In sum, the present research demonstrates that an important boundary condition of the contingency-learning effect is that the irrelevant stimulus feature is processed before the relevant stimulus feature (or at least that the distributions overlap). In line with Moors et al.’s (2010) two-process model of irrelevant feature effects, this timing ensures that the irrelevant feature is processed and that the contingencies are learned between the irrelevant and relevant features (Process 1) and moreover that the learned contingencies influence responses to the relevant features (Process 2). The PEP model delineates the learning mechanism involved in Process 1 (i.e., response activation for a given relevant feature is weighted by the proportion of episodes in which a given irrelevant feature points to it). Process 2 can be explained by this response activation either facilitating the correct response on high-contingency trials or interfering with the correct response on low-contingency trials, or both. Conversely, when the irrelevant feature is processed after the relevant feature, contingency learning can be attenuated (e.g., the color-response condition in Exp. 3) or altogether eliminated (e.g., the word-response condition of Exp. 2) due to impaired processing occurring in Process 1 and/or Process 2.

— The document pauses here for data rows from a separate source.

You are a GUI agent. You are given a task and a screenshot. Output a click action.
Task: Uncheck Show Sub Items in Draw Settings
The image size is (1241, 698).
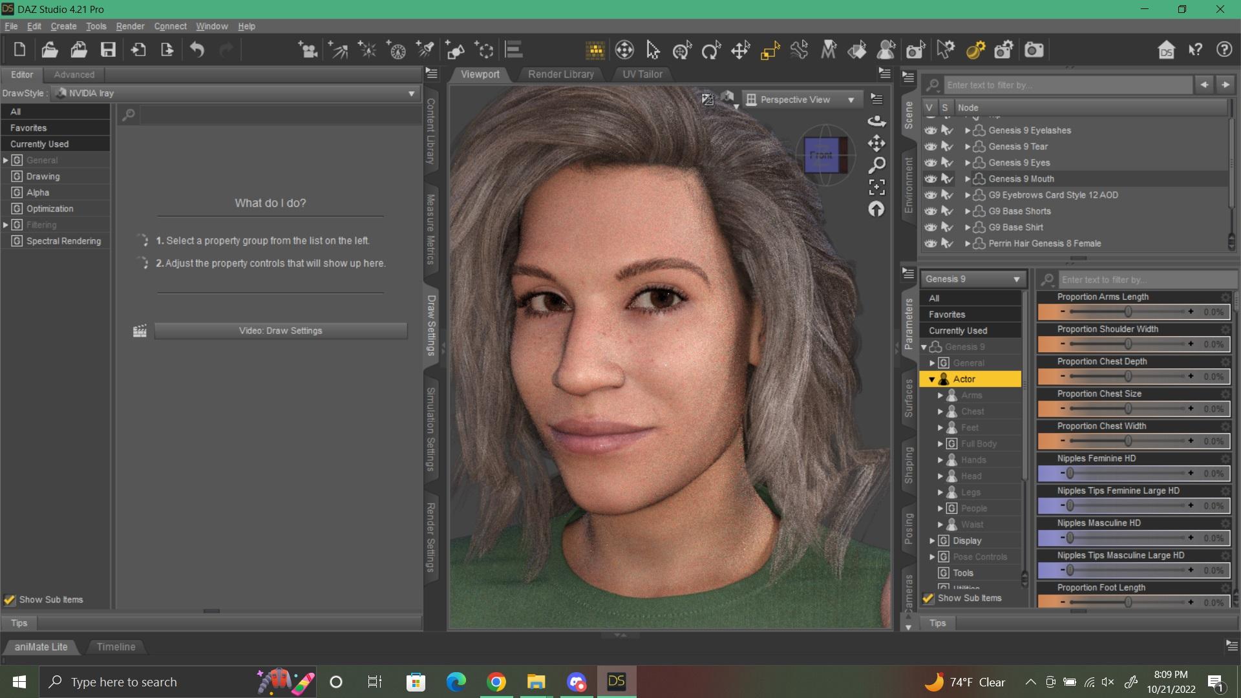point(10,600)
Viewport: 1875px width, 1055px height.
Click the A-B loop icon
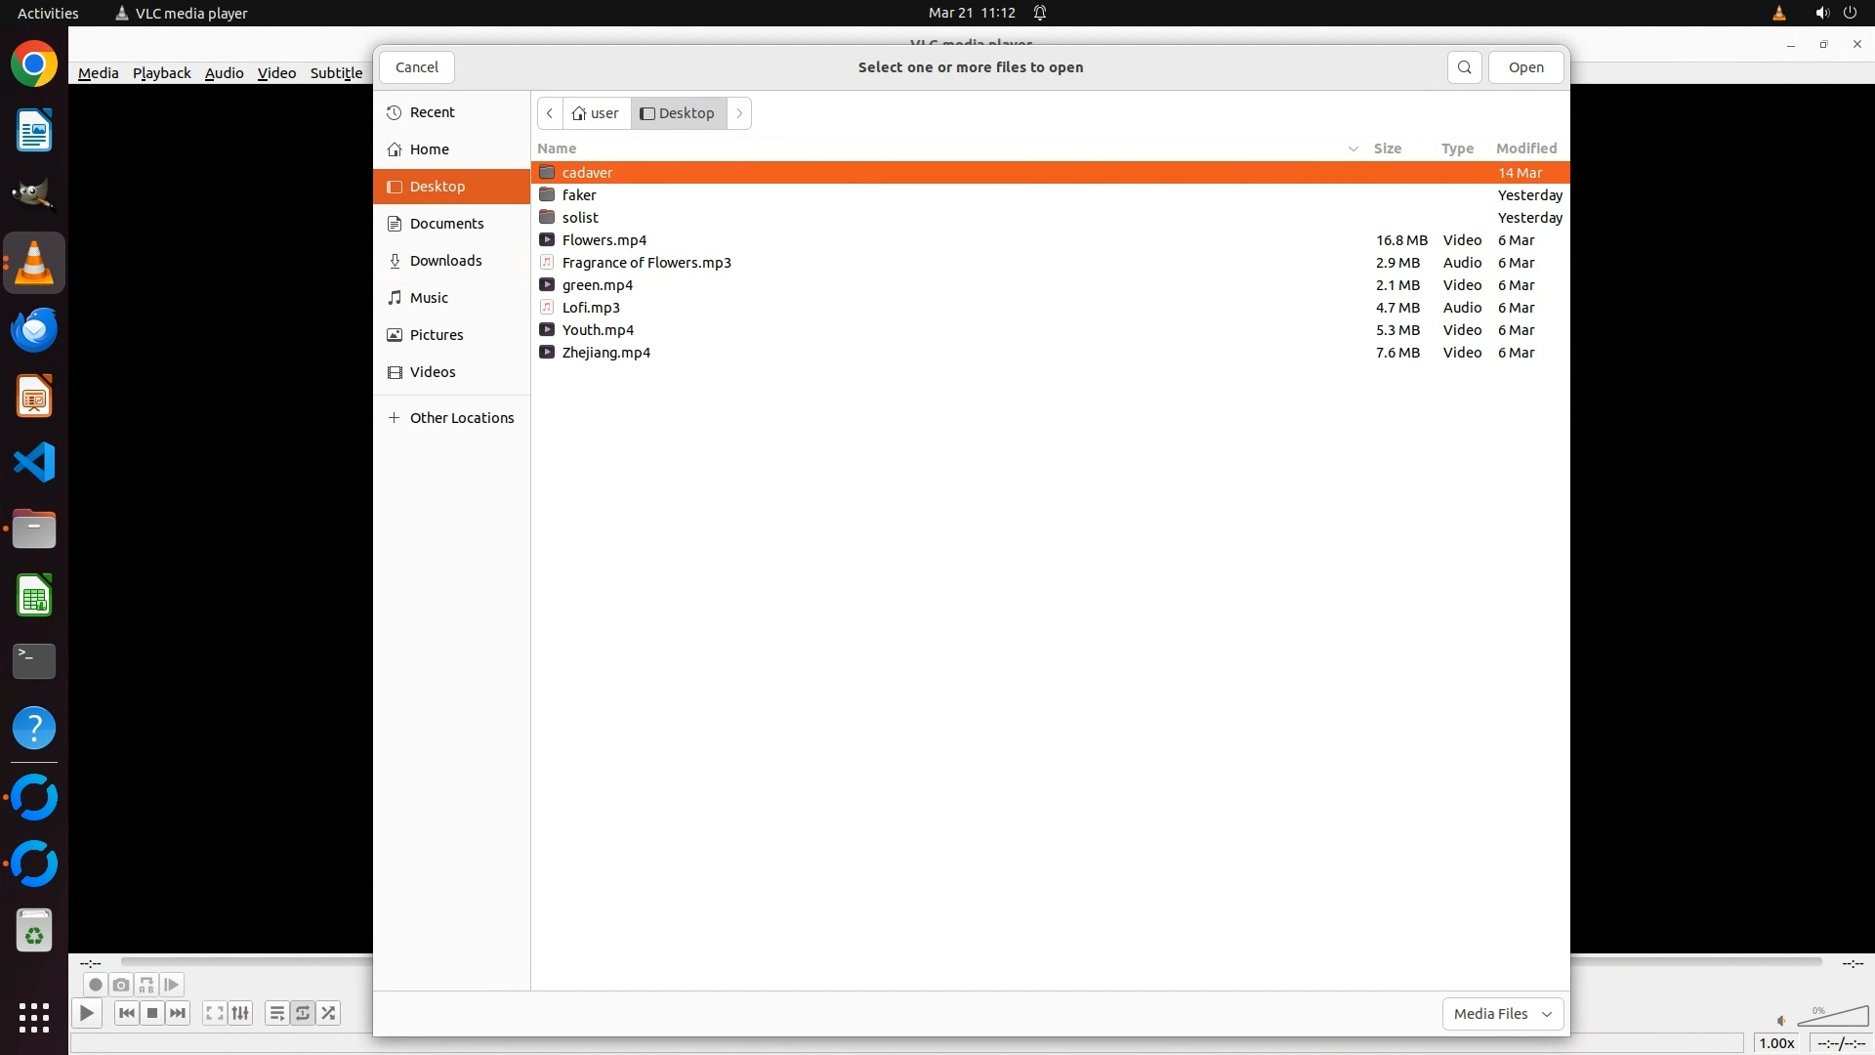146,985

It is quite intuitive that we would avail ourselves of correlated—that is, predictive—information when that information is available in advance of response-relevant information. Contingency learning develops when the nominally irrelevant but contingent information is used to assist responding, whether intentionally or, as is often the case, unintentionally. Of course, when the contingency is 100%, this is optimal for interdimensional interaction. But when the contingency is less than 100%, we can see the influence of contingency by comparing the high-contingency and low-contingency trials. As a consequence, we view the color–word contingency-learning task as a very simple and robust way to study how associations are learned and used.